We begin with a meeting of Act Up in a brightly lit classroom. Sophie (the gutsy Adèle Haenel) talks new members through their aims and processes. Not every member is HIV positive, but all must expect to be so identified. At such meetings, to allow uninterrupted speaking, finger clicks, rather than applause, are recommended. Information is power. Silence equals death. The film follows Act Up’s campaign against a drugs firm that refuses to release its test results to the Aids community. As the protests play out, the energetic Sean (Nahuel Pérez Biscayart), who has Aids, begins a romance with the more cautious, HIV-negative Nathan (Arnaud Valois).

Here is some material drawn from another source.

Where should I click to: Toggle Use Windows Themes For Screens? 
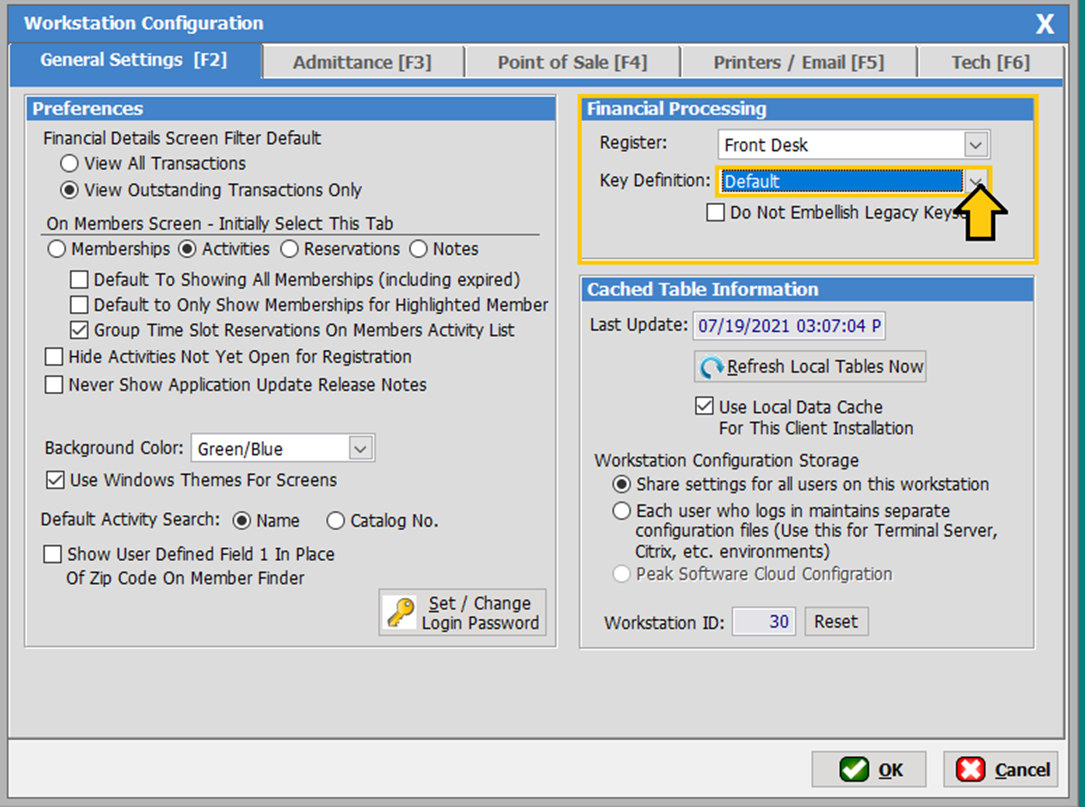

The film has its moments of transcendence. The camera allows the illuminated dust in a disco to become transformed into the aggressive mutations of an animated Aids virus. An aerial shot of the Seine dyed red on International Aids Day is intercut with a patient lying close to death. But for the most part the picture is shot with quiet efficiency.
The mystery of the thing is that, despite its sprawling running time, 120 Beats leaves too much unsaid. Like most protest movements, the Aids campaigns were troubled by divisions between purists, compromisers and the coolly pragmatic. Haemophiliacs and trans-gendered people had their own specific concerns. A continuing prudishness kept governments from offering specific advice on sexual health. All these issues are raised, but none is properly interrogated.
The central romance is also oddly sketchy. Campillo shoots the sex scenes between Sean and Nathan with great sensitivity. The actors are brave and charismatic. But we never really get to know either character. They are defined almost solely by their relationship to the disease that is killing Sean. Perhaps that is how things were.
120 Beats remains a powerful, heartfelt evocation of a terrible time. It honours the dead and the survivors. But it feels just a little like a lost opportunity. Greatness beckoned.